"Here's his house keys. You deal with him!"
Farm life taught the lesson that one must try to avoid hard disagreements in order to get along with your neighbors. Oh, there were ways one could express his or her displeasure, but it was usually done in a atmosphere that wouldn't burn any bridges.
After all, cutting off a neighbor for what one could argue as an infraction of common law could impact the response you might receive the next time you needed to borrow an extra wagon or tractor. The art of "getting along" was kind of important.
Our neighbor, Mike, who ran a mom-and-pop country gas station, was an expert in avoiding arguments in regard to his business. He had customers who always paid their charge accounts. Then there were others who didn't practice that exercise and chose to ignore the monthly statements Mike sent.
At times those unpaid bills ended up to be six months or more old. Rather than get into an argument with these non-paying folks, Mike and his wife practiced the art of treading around the edge of the situation.
ADVERTISEMENT
They might invite the late-paying individual in for a cup of coffee and a piece of the wife's homemade cake or a piece of pie. Or Mike might grab a cold bottle of pop out of the water-filled cooler and offer it for free to this person on a hot day.
Tact was being practiced.
Somewhere in those conversations the subject of the unpaid bill would come up. Usually, after the subject had enjoyed the cake or bottle of cream soda, the owner would subtly slide in a comment like, "You know my invoices are coming due in a couple of days and I need to collect some of my receivables soon. I appreciate your business and just wondered if you could pay down your account."

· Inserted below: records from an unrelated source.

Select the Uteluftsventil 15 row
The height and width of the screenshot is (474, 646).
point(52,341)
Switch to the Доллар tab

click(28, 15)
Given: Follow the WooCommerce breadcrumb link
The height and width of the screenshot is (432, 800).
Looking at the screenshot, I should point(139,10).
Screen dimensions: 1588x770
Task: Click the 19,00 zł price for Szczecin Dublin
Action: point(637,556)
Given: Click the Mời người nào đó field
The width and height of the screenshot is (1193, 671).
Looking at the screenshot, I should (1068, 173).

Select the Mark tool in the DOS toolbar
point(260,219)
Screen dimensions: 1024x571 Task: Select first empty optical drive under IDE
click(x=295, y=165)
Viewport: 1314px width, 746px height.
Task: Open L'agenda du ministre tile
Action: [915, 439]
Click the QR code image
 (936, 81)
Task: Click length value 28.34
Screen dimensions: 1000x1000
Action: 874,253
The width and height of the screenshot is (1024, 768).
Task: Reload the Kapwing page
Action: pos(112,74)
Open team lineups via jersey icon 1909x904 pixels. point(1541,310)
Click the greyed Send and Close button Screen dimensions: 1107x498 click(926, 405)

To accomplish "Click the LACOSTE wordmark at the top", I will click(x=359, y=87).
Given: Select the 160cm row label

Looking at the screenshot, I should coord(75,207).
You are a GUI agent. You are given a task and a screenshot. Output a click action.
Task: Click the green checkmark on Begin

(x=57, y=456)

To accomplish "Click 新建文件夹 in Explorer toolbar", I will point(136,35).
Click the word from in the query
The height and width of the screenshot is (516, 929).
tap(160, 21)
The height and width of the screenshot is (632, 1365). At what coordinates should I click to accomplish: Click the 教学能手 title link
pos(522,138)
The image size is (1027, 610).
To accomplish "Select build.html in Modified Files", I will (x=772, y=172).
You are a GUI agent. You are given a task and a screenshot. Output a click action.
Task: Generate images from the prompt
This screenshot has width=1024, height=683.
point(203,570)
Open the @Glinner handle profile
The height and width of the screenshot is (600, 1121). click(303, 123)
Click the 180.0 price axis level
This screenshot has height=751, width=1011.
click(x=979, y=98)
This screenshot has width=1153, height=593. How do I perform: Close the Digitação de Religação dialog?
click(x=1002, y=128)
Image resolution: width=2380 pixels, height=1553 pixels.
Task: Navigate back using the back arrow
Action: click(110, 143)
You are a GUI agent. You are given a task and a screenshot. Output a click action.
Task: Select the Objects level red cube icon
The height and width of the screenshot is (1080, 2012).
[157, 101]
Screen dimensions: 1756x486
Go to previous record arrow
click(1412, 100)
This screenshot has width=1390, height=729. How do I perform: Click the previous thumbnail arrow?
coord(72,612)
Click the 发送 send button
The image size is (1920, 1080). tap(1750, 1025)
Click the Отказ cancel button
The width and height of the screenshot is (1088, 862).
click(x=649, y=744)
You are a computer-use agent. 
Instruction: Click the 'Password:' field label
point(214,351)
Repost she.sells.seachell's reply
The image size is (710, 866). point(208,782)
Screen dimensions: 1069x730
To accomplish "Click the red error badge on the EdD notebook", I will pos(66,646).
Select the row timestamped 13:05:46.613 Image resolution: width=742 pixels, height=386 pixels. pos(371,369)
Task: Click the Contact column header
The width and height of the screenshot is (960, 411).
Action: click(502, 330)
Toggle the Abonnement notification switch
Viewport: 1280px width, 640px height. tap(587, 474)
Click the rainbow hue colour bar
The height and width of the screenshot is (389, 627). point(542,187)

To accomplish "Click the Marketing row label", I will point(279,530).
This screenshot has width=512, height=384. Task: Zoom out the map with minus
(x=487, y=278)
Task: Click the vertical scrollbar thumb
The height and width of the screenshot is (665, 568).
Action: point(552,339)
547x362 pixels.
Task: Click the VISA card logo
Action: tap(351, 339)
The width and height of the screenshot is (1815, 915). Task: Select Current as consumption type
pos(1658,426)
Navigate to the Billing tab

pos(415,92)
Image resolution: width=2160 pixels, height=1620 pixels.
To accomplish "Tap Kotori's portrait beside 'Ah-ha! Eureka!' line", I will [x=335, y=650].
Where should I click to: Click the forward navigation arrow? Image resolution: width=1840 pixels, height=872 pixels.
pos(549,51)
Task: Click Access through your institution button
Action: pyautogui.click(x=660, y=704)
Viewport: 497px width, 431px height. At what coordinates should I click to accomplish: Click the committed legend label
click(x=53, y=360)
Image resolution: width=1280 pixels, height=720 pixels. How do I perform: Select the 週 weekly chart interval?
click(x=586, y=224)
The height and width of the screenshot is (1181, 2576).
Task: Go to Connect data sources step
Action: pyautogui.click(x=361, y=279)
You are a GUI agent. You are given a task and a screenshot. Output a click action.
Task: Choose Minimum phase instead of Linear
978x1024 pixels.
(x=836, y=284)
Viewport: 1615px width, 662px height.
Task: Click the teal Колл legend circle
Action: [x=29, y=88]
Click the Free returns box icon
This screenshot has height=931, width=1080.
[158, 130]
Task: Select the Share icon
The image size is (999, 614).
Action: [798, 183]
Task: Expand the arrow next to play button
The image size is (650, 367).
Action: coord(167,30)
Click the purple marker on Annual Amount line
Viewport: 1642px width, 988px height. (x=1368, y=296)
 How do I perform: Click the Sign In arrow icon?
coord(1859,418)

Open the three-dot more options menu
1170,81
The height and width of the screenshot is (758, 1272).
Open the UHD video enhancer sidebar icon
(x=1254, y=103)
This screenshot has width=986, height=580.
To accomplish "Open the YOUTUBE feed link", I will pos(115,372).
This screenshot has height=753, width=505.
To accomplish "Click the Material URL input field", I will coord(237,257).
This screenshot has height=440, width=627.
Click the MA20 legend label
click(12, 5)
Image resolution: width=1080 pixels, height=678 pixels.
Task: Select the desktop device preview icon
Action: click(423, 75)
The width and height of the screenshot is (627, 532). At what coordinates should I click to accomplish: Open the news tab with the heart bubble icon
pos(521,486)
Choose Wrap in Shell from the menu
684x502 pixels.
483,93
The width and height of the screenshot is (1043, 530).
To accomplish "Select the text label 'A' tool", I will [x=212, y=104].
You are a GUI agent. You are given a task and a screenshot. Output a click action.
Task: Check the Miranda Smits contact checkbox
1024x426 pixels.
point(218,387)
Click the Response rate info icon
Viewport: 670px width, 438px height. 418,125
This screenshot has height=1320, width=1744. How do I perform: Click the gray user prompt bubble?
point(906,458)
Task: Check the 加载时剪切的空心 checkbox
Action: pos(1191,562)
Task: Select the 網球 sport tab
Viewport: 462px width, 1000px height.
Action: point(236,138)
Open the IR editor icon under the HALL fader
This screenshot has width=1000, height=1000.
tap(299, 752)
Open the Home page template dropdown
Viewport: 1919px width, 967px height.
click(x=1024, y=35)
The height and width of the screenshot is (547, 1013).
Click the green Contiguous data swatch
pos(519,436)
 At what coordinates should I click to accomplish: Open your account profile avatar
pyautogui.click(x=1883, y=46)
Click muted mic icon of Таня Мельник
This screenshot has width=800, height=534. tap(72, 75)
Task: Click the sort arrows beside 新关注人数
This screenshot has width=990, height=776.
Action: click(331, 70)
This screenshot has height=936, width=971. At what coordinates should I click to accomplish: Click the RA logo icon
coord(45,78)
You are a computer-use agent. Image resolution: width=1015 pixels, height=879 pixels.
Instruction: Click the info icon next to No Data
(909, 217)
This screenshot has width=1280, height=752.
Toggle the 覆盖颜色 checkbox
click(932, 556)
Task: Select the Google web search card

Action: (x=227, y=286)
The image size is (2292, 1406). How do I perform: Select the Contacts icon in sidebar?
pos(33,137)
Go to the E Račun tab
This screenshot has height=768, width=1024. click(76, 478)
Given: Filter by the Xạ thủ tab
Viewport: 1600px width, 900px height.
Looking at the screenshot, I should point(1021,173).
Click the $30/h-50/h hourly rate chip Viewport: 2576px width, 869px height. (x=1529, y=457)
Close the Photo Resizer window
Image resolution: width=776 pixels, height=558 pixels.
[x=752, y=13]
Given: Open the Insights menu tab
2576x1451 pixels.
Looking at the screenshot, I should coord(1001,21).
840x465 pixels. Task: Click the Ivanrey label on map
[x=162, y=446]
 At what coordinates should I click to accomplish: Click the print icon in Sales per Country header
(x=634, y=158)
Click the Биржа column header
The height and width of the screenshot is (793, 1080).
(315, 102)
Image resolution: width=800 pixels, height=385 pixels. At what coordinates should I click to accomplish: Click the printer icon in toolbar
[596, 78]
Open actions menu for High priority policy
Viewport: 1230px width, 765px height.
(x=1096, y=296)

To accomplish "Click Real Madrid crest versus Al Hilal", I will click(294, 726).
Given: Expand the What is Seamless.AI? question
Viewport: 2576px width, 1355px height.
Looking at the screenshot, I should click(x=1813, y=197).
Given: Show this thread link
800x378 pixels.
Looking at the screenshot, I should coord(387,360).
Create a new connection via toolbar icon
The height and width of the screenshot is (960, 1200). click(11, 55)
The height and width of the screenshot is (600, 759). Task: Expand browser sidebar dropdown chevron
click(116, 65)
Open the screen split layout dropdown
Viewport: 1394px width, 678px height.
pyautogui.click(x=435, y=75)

No threats of foreclosure, no mentioning turning the account over to a collection agency, no raising of the voice. Just a calm, cool heavy suggestion.
Sometimes a ray of sunshine would jam through the clouds of the non-paying party's conscience. "Gee, is my bill that old? You should have mentioned that to me before! I'll go get my checkbook," they would reply, seeming to blame the gas station owner for charging them in the first place.
Sometimes payment happened, sometimes it didn't, but a hot argument was avoided and a customer was retained for better or worse.
The art of avoiding an argument seems to be lacking in the world I live in today. It seems that many folks are looking for a reason to start an argument no matter how it affects the social well-being of their community or their country.
Social ties and constructive language seem to have been put on the back burner.
ADVERTISEMENT

The words I began this column with came from one of two of my former neighbors. I was on a city council and these two had been friends for years. They even shared their house keys with each other during their time away from home.
That was until one of them decided to put an addition on his lake house. Even though zoning approved the addition, one of the neighbors somehow took offense to the building project and chose to start an argument. It ended with the two never talking to each other again.
In fact they both moved to other locations far away from each other and I ended up with the keys for both houses!

My old friend Mike at the gas station could have taught these two stubborn homeowners a lesson in how to get along.
Don't burn your bridges. You might want to get back across that creek someday.
And, I really don't want your house keys.